■ Action item ■
Restate each of the lines given below, word for word.

-------

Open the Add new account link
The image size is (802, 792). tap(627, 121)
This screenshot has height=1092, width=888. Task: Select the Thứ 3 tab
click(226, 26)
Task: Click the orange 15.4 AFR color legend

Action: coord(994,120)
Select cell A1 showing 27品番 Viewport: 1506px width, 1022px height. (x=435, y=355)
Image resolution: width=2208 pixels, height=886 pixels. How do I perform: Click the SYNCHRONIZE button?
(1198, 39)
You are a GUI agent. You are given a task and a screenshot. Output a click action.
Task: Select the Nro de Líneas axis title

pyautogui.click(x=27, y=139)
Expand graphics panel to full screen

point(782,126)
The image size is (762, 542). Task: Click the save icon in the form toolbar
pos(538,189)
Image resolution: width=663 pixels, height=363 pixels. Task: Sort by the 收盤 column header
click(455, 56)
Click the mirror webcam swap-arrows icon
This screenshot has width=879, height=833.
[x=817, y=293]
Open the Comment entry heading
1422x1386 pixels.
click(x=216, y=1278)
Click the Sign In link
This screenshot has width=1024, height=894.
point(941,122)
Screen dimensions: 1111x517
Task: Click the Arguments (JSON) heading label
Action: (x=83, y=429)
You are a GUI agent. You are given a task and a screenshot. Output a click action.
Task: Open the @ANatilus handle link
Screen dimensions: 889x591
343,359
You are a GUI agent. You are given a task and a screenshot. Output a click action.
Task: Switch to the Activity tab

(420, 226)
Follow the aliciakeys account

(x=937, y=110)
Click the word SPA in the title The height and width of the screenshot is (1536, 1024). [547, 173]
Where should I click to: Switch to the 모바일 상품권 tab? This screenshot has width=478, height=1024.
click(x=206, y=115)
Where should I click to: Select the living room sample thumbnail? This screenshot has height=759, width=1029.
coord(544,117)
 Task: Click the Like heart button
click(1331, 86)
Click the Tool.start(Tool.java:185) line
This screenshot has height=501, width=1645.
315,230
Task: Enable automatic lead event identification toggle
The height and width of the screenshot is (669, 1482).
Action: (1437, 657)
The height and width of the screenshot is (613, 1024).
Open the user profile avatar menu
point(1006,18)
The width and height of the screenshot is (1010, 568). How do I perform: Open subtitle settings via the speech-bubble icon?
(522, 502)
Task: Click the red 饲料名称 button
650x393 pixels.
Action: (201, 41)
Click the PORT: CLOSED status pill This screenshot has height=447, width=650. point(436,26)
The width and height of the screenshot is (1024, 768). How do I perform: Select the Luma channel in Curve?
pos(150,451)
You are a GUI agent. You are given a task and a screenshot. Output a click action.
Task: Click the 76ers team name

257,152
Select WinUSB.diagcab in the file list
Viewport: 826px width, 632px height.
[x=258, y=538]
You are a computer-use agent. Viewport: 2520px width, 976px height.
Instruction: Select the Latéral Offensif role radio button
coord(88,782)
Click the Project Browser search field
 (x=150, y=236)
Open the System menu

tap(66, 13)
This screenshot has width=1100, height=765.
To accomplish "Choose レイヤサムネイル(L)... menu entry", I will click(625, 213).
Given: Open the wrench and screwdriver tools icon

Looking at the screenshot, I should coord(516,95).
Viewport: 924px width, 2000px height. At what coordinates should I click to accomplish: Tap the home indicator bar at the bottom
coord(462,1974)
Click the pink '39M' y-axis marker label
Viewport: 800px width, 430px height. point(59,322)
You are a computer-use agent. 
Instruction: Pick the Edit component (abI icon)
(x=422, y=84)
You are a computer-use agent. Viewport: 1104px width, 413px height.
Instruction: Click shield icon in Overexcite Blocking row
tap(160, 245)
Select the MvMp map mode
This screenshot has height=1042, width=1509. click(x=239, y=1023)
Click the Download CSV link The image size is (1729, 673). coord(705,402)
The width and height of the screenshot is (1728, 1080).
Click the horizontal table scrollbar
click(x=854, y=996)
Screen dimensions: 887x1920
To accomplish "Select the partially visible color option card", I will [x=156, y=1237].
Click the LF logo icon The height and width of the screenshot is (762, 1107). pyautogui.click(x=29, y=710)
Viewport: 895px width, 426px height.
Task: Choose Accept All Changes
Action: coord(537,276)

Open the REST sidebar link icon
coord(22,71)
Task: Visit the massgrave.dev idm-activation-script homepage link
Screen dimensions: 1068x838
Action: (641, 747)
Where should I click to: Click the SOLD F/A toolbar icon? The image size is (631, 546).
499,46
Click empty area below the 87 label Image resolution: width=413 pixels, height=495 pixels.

-------

■ Your solution ■
Open the Add new account link
The image size is (802, 792). tap(627, 121)
This screenshot has height=1092, width=888. Task: Select the Thứ 3 tab
click(226, 26)
Task: Click the orange 15.4 AFR color legend

Action: coord(994,120)
Select cell A1 showing 27品番 Viewport: 1506px width, 1022px height. (x=435, y=355)
Image resolution: width=2208 pixels, height=886 pixels. How do I perform: Click the SYNCHRONIZE button?
(1198, 39)
You are a GUI agent. You are given a task and a screenshot. Output a click action.
Task: Select the Nro de Líneas axis title

pyautogui.click(x=27, y=139)
Expand graphics panel to full screen

point(782,126)
The image size is (762, 542). Task: Click the save icon in the form toolbar
pos(538,189)
Image resolution: width=663 pixels, height=363 pixels. Task: Sort by the 收盤 column header
click(455, 56)
Click the mirror webcam swap-arrows icon
This screenshot has width=879, height=833.
[x=817, y=293]
Open the Comment entry heading
1422x1386 pixels.
click(x=216, y=1278)
Click the Sign In link
This screenshot has width=1024, height=894.
point(941,122)
Screen dimensions: 1111x517
Task: Click the Arguments (JSON) heading label
Action: (x=83, y=429)
You are a GUI agent. You are given a task and a screenshot. Output a click action.
Task: Open the @ANatilus handle link
Screen dimensions: 889x591
343,359
You are a GUI agent. You are given a task and a screenshot. Output a click action.
Task: Switch to the Activity tab

(420, 226)
Follow the aliciakeys account

(x=937, y=110)
Click the word SPA in the title The height and width of the screenshot is (1536, 1024). [547, 173]
Where should I click to: Switch to the 모바일 상품권 tab? This screenshot has width=478, height=1024.
click(x=206, y=115)
Where should I click to: Select the living room sample thumbnail? This screenshot has height=759, width=1029.
coord(544,117)
 Task: Click the Like heart button
click(1331, 86)
Click the Tool.start(Tool.java:185) line
This screenshot has height=501, width=1645.
315,230
Task: Enable automatic lead event identification toggle
The height and width of the screenshot is (669, 1482).
Action: (1437, 657)
The height and width of the screenshot is (613, 1024).
Open the user profile avatar menu
point(1006,18)
The width and height of the screenshot is (1010, 568). How do I perform: Open subtitle settings via the speech-bubble icon?
(522, 502)
Task: Click the red 饲料名称 button
650x393 pixels.
Action: (201, 41)
Click the PORT: CLOSED status pill This screenshot has height=447, width=650. point(436,26)
The width and height of the screenshot is (1024, 768). How do I perform: Select the Luma channel in Curve?
pos(150,451)
You are a GUI agent. You are given a task and a screenshot. Output a click action.
Task: Click the 76ers team name

257,152
Select WinUSB.diagcab in the file list
Viewport: 826px width, 632px height.
[x=258, y=538]
You are a computer-use agent. Viewport: 2520px width, 976px height.
Instruction: Select the Latéral Offensif role radio button
coord(88,782)
Click the Project Browser search field
 (x=150, y=236)
Open the System menu

tap(66, 13)
This screenshot has width=1100, height=765.
To accomplish "Choose レイヤサムネイル(L)... menu entry", I will click(625, 213).
Given: Open the wrench and screwdriver tools icon

Looking at the screenshot, I should coord(516,95).
Viewport: 924px width, 2000px height. At what coordinates should I click to accomplish: Tap the home indicator bar at the bottom
coord(462,1974)
Click the pink '39M' y-axis marker label
Viewport: 800px width, 430px height. point(59,322)
You are a computer-use agent. 
Instruction: Pick the Edit component (abI icon)
(x=422, y=84)
You are a computer-use agent. Viewport: 1104px width, 413px height.
Instruction: Click shield icon in Overexcite Blocking row
tap(160, 245)
Select the MvMp map mode
This screenshot has height=1042, width=1509. click(x=239, y=1023)
Click the Download CSV link The image size is (1729, 673). coord(705,402)
The width and height of the screenshot is (1728, 1080).
Click the horizontal table scrollbar
click(x=854, y=996)
Screen dimensions: 887x1920
To accomplish "Select the partially visible color option card", I will [x=156, y=1237].
Click the LF logo icon The height and width of the screenshot is (762, 1107). pyautogui.click(x=29, y=710)
Viewport: 895px width, 426px height.
Task: Choose Accept All Changes
Action: coord(537,276)

Open the REST sidebar link icon
coord(22,71)
Task: Visit the massgrave.dev idm-activation-script homepage link
Screen dimensions: 1068x838
Action: (641, 747)
Where should I click to: Click the SOLD F/A toolbar icon? The image size is (631, 546).
499,46
Click empty area below the 87 label Image resolution: width=413 pixels, height=495 pixels.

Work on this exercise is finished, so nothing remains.